In the next room, as Lyssa and Mike stared at baby Olivia’s beating heart on the ultrasound screen, they could see the redundant tissue flapping back and forth between the hole in the ventricular wall with each contraction of the tiny muscle. As they watched, the cardiologist began to draw Olivia’s heart. As defect after defect was sketched out on the page, Mike and Lyssa could hardly tally all the problems the doctor listed off: a VSD, abnormal hepatic drainage, excess septum tissue, and a thick aortic valve turned backwards were all problems in their yet-to-be-born daughter’s heart. “I knew that night that I had a choice to make.,” Lyssa said. “I could become bitter and be consumed with the death of my child and live a miserable life, or I could choose to sing God’s praises and look for the good.”
Slowly but surely, Mike and Lyssa began to spread the news of their daughter’s illness, culminating in the encouragement of one powerful Thursday night.
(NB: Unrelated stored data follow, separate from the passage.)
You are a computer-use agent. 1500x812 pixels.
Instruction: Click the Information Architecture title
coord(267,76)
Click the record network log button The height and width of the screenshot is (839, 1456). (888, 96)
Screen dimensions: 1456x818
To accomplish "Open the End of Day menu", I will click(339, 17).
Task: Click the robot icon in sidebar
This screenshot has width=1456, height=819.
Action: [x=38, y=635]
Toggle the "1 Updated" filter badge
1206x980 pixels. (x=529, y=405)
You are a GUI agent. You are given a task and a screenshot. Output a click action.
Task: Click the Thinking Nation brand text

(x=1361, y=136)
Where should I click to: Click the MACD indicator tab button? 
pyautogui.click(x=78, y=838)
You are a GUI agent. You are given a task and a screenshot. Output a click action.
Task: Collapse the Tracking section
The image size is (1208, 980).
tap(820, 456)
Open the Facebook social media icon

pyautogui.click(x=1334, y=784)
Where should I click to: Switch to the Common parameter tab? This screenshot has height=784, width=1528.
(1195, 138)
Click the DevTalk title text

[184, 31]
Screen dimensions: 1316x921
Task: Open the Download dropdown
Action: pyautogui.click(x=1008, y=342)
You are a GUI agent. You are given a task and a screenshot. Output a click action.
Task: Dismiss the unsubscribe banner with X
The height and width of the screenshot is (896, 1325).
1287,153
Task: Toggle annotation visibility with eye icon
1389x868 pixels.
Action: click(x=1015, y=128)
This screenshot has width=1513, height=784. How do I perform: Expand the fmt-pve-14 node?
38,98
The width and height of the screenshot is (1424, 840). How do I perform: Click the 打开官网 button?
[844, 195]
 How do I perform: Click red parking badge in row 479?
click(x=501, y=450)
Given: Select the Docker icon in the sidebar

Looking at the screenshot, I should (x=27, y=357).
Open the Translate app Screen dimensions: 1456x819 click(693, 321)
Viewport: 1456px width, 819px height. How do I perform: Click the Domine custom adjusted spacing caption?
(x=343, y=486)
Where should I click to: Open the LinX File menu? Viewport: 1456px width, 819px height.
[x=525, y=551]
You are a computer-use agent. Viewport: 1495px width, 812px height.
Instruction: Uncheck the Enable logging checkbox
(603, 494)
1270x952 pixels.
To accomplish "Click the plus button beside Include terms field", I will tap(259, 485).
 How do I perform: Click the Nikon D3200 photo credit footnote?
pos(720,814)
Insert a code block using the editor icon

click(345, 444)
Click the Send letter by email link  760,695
With most of their extended family present, Lyssa and Mike began to open up about Olivia, passing around the pictures that the cardiologist had drawn of her heart. Standing up, Mike’s sister began to read Psalm 139:13-16. When Lyssa heard the passage, she knew instantly that this was to be Olivia’s life verse. She printed up copy after copy of the psalm and posted it around the house with other verses and voices of encouragement.
At week thirty, Lyssa and Mike consented to have an amnio so that their OB and the hospital would be best prepared to care for them and advise them of any special medical care for Olivia. Two weeks later, the anticipated results arrived—Olivia did indeed have full Trisomy 18. Hoping to focus all their attention on Olivia when she finally arrived, Mike and Lyssa began preparing her memorial service. “Here we should have been planning for our baby’s homecoming and it should have been joyous,” Lyssa lamented. “Instead, we were facing our baby’s death and planning her funeral.”
On Wednesday, September 29, 2004, Lyssa was induced with the intention of giving Olivia the chance to be born alive. All the extended family and friends came to the hospital to cheer Lyssa and Olivia on. Olivia Grace was born at 5:21 pm that day after only two pushes. Olivia was limp and unresponsive but could breath and after awhile, cry as well.
Friday came in the hospital, and Lyssa and Mike awoke sensing the same air of heaviness, a heaviness that was to linger throughout the day. Olivia awoke looking different than she had the day before; her color had changed and the dimple in her nose had returned. As the day progressed, Olivia grew visibly weaker. Finally, Lyssa, Mike, and their now four children were able to go home together with hospice care to be alone as a family of six. The May family was given several precious hours with her at home before Olivia passed away in Lyssa’s embrace.
“As I was holding her in my arms and loving on her, I told her that we all loved her very much, that we would miss her terribly, and we would remember her forever. It was okay for her to go be with Jesus. Shortly afterwards, she very quietly and peacefully climbed out of my arms and into the arms of Jesus. That day was my father’s birthday—he had passed away 26 years ago. How perfect that Jesus waited until my father’s birthday to make that Olivia’s birthday into heaven. I know that my father was waiting right there to take her hand and usher his granddaughter into the kingdom of heaven. She is the only one of my children he has ever met.”